(Input material Opens)

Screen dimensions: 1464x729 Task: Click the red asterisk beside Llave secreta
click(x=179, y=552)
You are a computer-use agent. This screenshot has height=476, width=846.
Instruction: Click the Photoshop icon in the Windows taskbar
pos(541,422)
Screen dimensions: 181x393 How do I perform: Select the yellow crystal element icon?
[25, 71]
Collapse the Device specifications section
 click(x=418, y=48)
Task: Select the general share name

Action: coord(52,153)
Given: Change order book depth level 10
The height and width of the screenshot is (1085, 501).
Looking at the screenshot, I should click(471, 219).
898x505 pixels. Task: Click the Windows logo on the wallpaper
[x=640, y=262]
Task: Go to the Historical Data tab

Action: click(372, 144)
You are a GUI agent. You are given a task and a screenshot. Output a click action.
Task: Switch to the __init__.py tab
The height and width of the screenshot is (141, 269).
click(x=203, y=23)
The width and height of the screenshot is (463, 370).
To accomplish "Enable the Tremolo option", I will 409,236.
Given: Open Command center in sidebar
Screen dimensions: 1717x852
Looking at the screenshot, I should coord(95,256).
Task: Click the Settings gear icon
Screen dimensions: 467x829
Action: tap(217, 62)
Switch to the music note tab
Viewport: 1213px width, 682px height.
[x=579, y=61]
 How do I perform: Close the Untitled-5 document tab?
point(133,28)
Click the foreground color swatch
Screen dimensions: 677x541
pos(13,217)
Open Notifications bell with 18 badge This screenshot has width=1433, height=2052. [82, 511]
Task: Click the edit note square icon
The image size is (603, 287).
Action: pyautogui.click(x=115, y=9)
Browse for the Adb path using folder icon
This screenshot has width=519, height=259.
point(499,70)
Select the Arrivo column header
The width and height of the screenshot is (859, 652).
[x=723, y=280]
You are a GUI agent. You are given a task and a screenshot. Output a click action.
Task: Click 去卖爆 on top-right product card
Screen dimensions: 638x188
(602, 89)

(Input material Closes)

= Action item =
Nothing but the lines from the one with "The width and height of the screenshot is (463, 370)." through the final line of the data above should be output, exactly as written.

= Response to the task =
The width and height of the screenshot is (463, 370).
To accomplish "Enable the Tremolo option", I will 409,236.
Given: Open Command center in sidebar
Screen dimensions: 1717x852
Looking at the screenshot, I should coord(95,256).
Task: Click the Settings gear icon
Screen dimensions: 467x829
Action: tap(217, 62)
Switch to the music note tab
Viewport: 1213px width, 682px height.
[x=579, y=61]
 How do I perform: Close the Untitled-5 document tab?
point(133,28)
Click the foreground color swatch
Screen dimensions: 677x541
pos(13,217)
Open Notifications bell with 18 badge This screenshot has width=1433, height=2052. [82, 511]
Task: Click the edit note square icon
The image size is (603, 287).
Action: pyautogui.click(x=115, y=9)
Browse for the Adb path using folder icon
This screenshot has width=519, height=259.
point(499,70)
Select the Arrivo column header
The width and height of the screenshot is (859, 652).
[x=723, y=280]
You are a GUI agent. You are given a task and a screenshot. Output a click action.
Task: Click 去卖爆 on top-right product card
Screen dimensions: 638x188
(602, 89)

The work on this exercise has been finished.